Page 359
Hey look! An extra update! I spent two months not posting pages because I was stuck on one scene, but I never stopped drawing. I’m about to be swimming in pages now that I’ve caught up, and so why not post twice a week for a while to celebrate?
I love this new palette. And yet already it’s time to put it away and switch to the next one.
I think Ibrahim is mining dry ice in this scene. I’m not sure whether he’s after the dry ice itself (although the carbon it contains is an important resource), or something embedded in the ice. Either way, building an economy without money doesn’t mean no one has to work in the mines. You might have to if you want a spaceship. Notice he doesn’t have a helmet as part of his protective gear. I’m not sure you need one when no fall (or falling object) is going to be coming at you fast enough to hurt.
Based on a comment from a reader last page, I’ve reworded the text somewhat at the end. If solar sails aren’t enough to get you moving towards the sun on their own, they’re going to have to use their engines as well. I’m not going to attempt to figure out the physics of whatever complicated maneuvering they’re planning here. But I am confident they should be able to use their sails for the second half of the trip, when they’re slowing down to match the orbit of Earth. Thirteen months sounds like a long time, but it’s much faster than anything we can do with current technology (small nuclear engines and lots of gravity assist slingshots). It took New Horizons nine years to get to Pluto.
Panel 2: Narrator: "For the Kuipermiut, everything is based on social connections. You don't get given a ship without a lot of connections." Back on Nuna, Ibrahim runs up to talk to a man with a goatee and snow goggles as he goes about his work in a subterranean waterway. In the background there is a mural of polar bears and northern lights.

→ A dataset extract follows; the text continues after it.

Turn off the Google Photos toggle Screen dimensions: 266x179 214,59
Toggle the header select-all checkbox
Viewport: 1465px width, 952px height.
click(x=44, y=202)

Panel 3: Narrator: "And those connections go both ways. I ended up owing a lot of people favours. Favours I couldn't back out on." Ibrahim, wearing protective gear, cuts big blocks of ice with a laser to pile up in a mining cart.

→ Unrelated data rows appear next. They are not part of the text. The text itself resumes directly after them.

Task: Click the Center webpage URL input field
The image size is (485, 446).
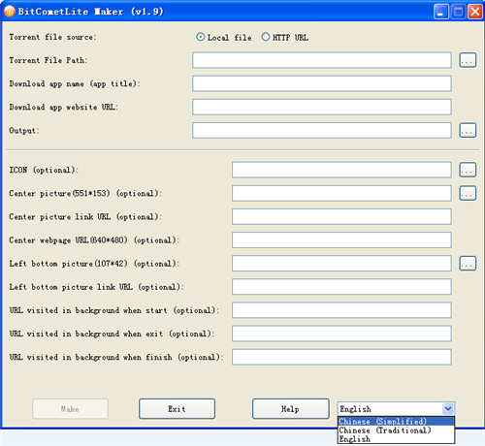Action: point(341,239)
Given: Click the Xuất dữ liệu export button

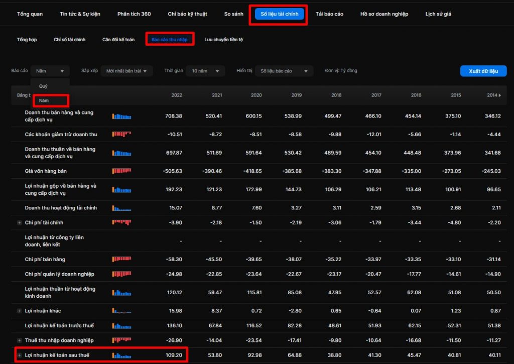Looking at the screenshot, I should pyautogui.click(x=483, y=71).
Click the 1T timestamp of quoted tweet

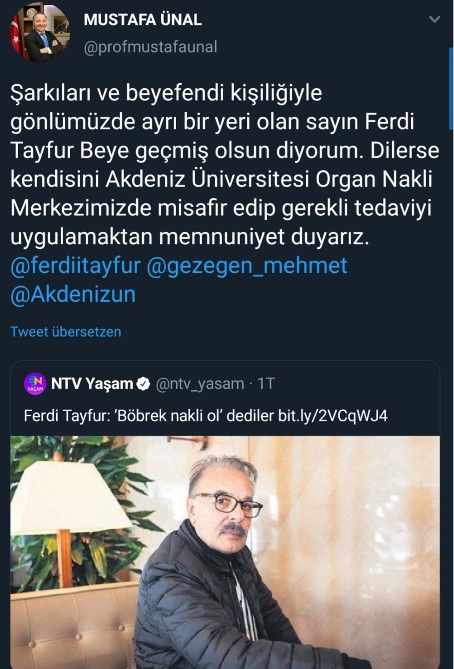(x=266, y=384)
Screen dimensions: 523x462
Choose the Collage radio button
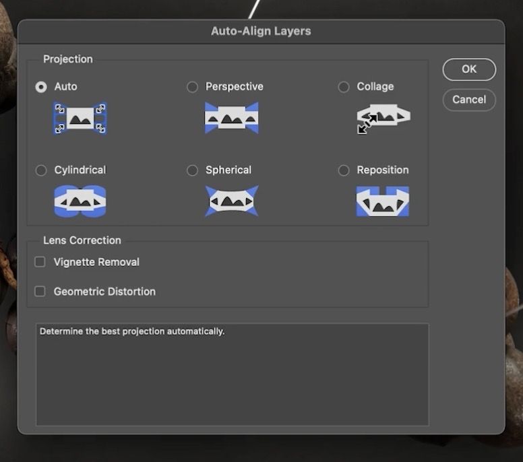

Panel 4: He shows the dry ice chunks to the guy with goggles, who inspects them carefully. Narrator: "I had to wait until I didn't have any more obligations."

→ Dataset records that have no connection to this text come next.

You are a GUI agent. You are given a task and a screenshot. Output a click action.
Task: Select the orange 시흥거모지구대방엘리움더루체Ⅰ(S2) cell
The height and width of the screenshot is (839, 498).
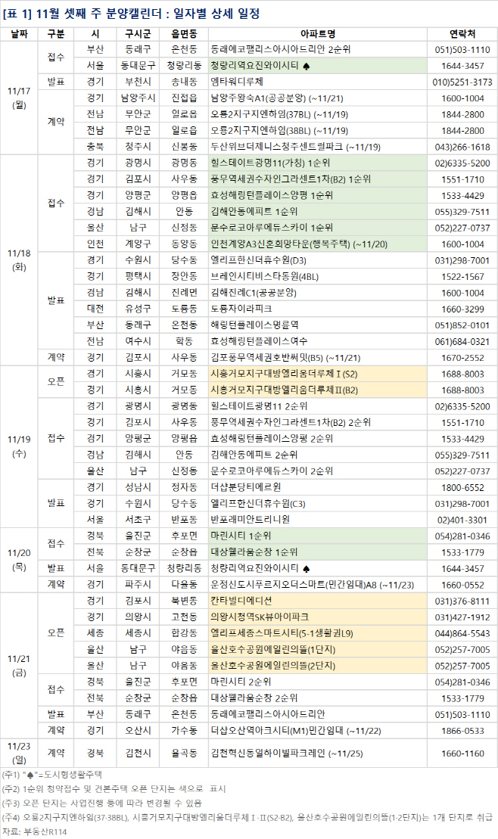[283, 374]
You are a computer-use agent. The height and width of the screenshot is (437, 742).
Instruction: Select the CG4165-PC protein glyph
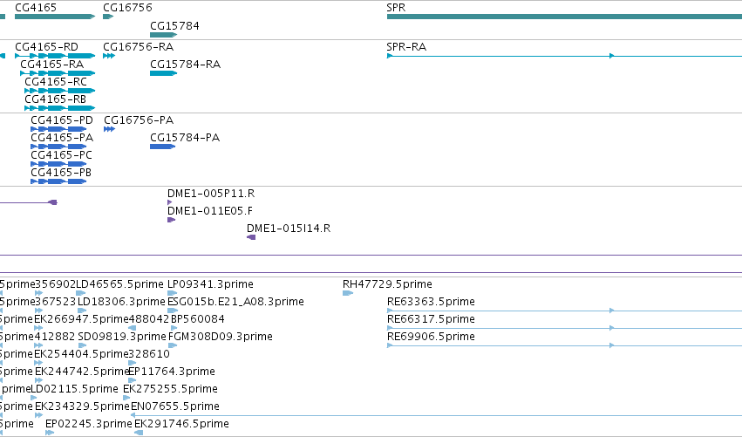[58, 164]
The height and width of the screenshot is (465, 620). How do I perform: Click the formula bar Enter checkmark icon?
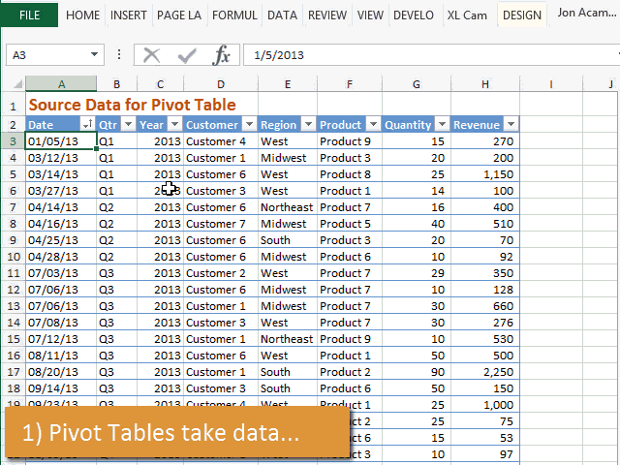187,55
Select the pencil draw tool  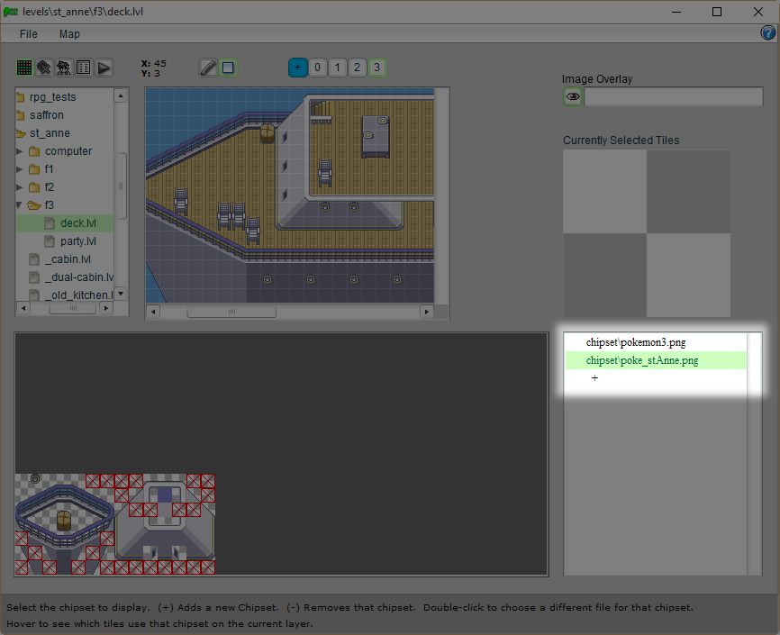208,68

Panel 5: Narrator: "Then I had to wait until I found enough people who wanted to make the same trip as me. And for all of their obligations to be settled." Ibrahim, who now has his face tattoos, sits with a group of other people roughly his age, as they eat together.
Panel 6: Narrator: "Going that distance on my own would've been suicide. Nobody ever does that. It's a thirteen month journey back to the sun's neighbourhood, tacking against the solar wind and running the engines hot for half the trip." A fleet of five solar sail ships unfurls their golden sails as they rocket away from the dwarf planet.


Interestingly enough, you have a good final result for your solar sail ship travel plan!
You absolutely can use it “against the wind” and brake instead of accelerating in Inner Solar System, but in Outer Solar system the solar pressure is just too low for fast travel, so you have to use engines.
I’ll take it. (And not attempt to get more detailed so as not to break physics).